Minutes of the Technical Assistance Workshop, May 3-5, 2000. Topic 2: Data Mining


Robert Goerge of Chapin Hall led the session. Goerge asked the audience about their areas of interest in order to tailor his examples. Four of the audience members had health backgrounds. The others represented education, child welfare, and human services in general. A data warehouse was defined as a repository for storing integrated information for efficient querying and analysis. A data mine was defined as a more specific data repository designed for the analysis of particular questions. Bob indicated that the many states were making efforts to put data in one place through a data warehouse and indicated that the focus of the session would be on warehousing individual-level data.

A member of the audience asked for clarification on the definition of a data mine. She thought that a data mine was more targeted than a data warehouse. Bob indicated that it was not only the specificity of the subject of the data mine that distinguished it from a data warehouse, but also the way in which the data are connected. Goerge diagramed a data warehouse. In the example, he depicted a warehouse that contained a master index of all individuals and tables on Medicaid recipients, TANF recipients, foster children, children in special education, individuals receiving childcare subsidies, and immunization data. Goerge pointed out that a common identifier linked each table. He suggested that each table or each topic area could actually be thought of as an individual data warehouse in addition to the entire set functioning as a data warehouse and, by way of example, showed a diagram of a database that Chapin Hall created for the Illinois Department of Children and Family Services (DCFS).

The DCFS Database combines two areas in the child welfare system: abuse and neglect reporting and child welfare services. Goerge indicated that this data warehouse links the two areas by identifying common individuals using probabilistic record linkage. He emphasized that only when one is certain that individual data are linked correctly could one analyze the data. He added that conducting analysis from a full data warehouse is cumbersome and that what is done is to create smaller datasets that contain summary information. These smaller datasets are data mines.

One of the audience members raised the question of confidentiality concerns across agencies. They were also interested in whether or not confidentiality was a concern within agencies. Goerge pointed out that one of the best ways to relieve confidentiality concerns was to emphasize the fact that the data will only be presented in an aggregate format, say in groups of 5 or more individuals, and will not be used for case management.

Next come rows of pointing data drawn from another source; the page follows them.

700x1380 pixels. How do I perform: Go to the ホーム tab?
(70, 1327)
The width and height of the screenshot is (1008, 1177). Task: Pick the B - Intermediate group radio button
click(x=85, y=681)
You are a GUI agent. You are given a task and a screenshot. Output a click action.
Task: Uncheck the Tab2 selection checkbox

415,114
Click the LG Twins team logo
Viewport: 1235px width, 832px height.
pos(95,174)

He said that he was not aware of any confidentiality breeches and that because of concerns for confidentiality, some information, such as birthdates, might be excluded from datasets. He also described security procedures to restrict access to data.

Goerge offered examples of agencies that have little trouble acquiring outside data. Child support was the best example of a agency that has been granted access to almost all data by the legislature. Children in foster care are Medicaid eligible so child welfare agencies are granted access to their Medicaid claims data. Child welfare and TANF agencies regularly exchange data in order to determine IV-A funding eligibility.

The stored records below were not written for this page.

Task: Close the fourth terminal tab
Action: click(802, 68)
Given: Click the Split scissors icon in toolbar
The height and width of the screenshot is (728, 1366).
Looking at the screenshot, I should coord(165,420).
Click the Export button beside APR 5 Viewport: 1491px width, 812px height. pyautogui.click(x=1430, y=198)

Updating. To be useful, warehoused data must be unduplicated and up to date. Illinois updates its data warehouse monthly. The decision of how often to update is critical to the effort it takes to maintain the data warehouse.

Geographic identifiers. An audience member asked if the address is used to link records. Goerge said not usually used unless one knows that the address is from the current time period. He added, however, that having some piece of geographic data--such as a county code--improves the quality of the match. To do more small area data analysis, data are geocoded.

Standardization. Standardization is required across databases and how to standardize service events is a major issue. The standardization process involves reconciling the master index and the events across the data warehouse and resolving all inconsistencies before analysis.

Efficiency. Efficient information storage requires information to be stored once in the data warehouse. A second key to efficiency is linking events. For example, within a master index, we want to know then relationship between individuals. A link table that presents the relationship between pairs of individuals would significantly boost efficiency. Linking individuals or events and storing that data in link files is a good way to make queries more efficient.


A data warehouse is a good way to deliver information to the users and to store information safely. It provides end users with a single data model and a query language. Goerge said that Florida and Ohio had two of the largest data warehousing efforts that he knew of. He pointed out that, in response to welfare reform, many states were interested in linking their TANF and child welfare system data in order to measure the effect of welfare reform on the child welfare system. Many data warehouses are designed specifically for this research. Regarding standardization of database formats, the audience and Goerge pointed out that there is no national center for social program statistics unlike the areas of health and education. It was thought that a national center would benefit the standardization of data definitions and the development of data warehouses.